Comparison of Vegetables Cooked with or without the Skins, and in Water or in Steam [Footnote 29: NOTE TO THE TEACHER.—This lesson can be conducted most expeditiously by dividing the class into groups of six and having each group clean, prepare, and cook in water and in steam, potatoes and carrots as directed above.]—Clean, prepare, and cook in water pared and unpared potatoes, scraped and unscraped carrots, and cook in steam pared potatoes and scraped carrots.
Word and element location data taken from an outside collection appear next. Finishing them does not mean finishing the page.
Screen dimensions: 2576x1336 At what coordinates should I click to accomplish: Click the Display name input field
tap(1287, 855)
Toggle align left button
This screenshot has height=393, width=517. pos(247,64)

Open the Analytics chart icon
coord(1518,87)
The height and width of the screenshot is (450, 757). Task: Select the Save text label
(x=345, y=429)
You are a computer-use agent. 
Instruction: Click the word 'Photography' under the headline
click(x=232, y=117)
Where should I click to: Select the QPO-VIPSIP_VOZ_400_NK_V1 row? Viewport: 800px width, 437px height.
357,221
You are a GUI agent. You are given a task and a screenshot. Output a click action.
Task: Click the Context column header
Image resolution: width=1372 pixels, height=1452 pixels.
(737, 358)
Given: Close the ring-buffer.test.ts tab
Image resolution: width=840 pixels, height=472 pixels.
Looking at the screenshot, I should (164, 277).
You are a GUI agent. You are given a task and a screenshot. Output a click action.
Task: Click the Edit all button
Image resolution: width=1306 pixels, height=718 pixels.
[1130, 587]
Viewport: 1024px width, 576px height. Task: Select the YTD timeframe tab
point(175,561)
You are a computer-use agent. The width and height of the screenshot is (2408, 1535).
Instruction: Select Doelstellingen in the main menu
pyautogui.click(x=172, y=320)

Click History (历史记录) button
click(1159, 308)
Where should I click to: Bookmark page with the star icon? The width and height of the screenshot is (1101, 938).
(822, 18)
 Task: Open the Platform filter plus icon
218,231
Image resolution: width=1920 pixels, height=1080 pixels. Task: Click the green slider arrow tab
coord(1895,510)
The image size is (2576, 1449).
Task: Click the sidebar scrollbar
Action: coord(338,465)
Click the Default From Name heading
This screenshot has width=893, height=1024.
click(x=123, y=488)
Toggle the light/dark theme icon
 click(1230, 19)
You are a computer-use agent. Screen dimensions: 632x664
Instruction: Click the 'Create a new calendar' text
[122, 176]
Clean the vegetables by scrubbing with a brush; cook them in gently boiling water. Use the same quantity of water in each case (when cooked in water) and add one teaspoonful of salt to each quart of water. When the vegetables are tender (test with a fork or knitting needle), drain each thoroughly, catching the water in a bowl. Dry each vegetable by shaking the saucepan containing it over a flame.
Pour into a test tube a little of the water from each water-cooked vegetable; cool, and then test with iodine for starch.
Also pour some of the water from each water-cooked vegetable in an evaporating dish. Boil the water until the moisture is entirely evaporated. Then continue to heat the contents of the dish until charred material appears and then disappears. Is any solid material left? If so, it is mineral matter.
Which vegetables,—those cooked (in water) with or without the skins,— lose the more starch and ash?
Which vegetables without the skins,—those cooked in water or those cooked in steam,—lose the more starch and ash?
As far as saving nutriment is concerned, which method of preparation is better for vegetables cooked in water? Which method of cooking is better for vegetables without the skins?
Peel the vegetables that were cooked with the skins. Cut all into dice. Prepare about half as much White Sauce as you have of the vegetable, using the ingredients for the sauce in the following proportion:
1 1/2 tablespoonfuls flour 1/2 teaspoonful salt 1 tablespoonful butter or substitute 1 cupful liquid
For the liquid of the sauce for those vegetables cooked in water without the skins, use half milk and half vegetable stock. Use only milk for the sauce for the vegetables cooked in water with the skins and for steamed vegetables. (For method of making White Sauce, see Cream Toast) Add the vegetables to the sauce, reheat, and serve. Divide the vegetables among the pupils of each group so that each tastes the six vegetables.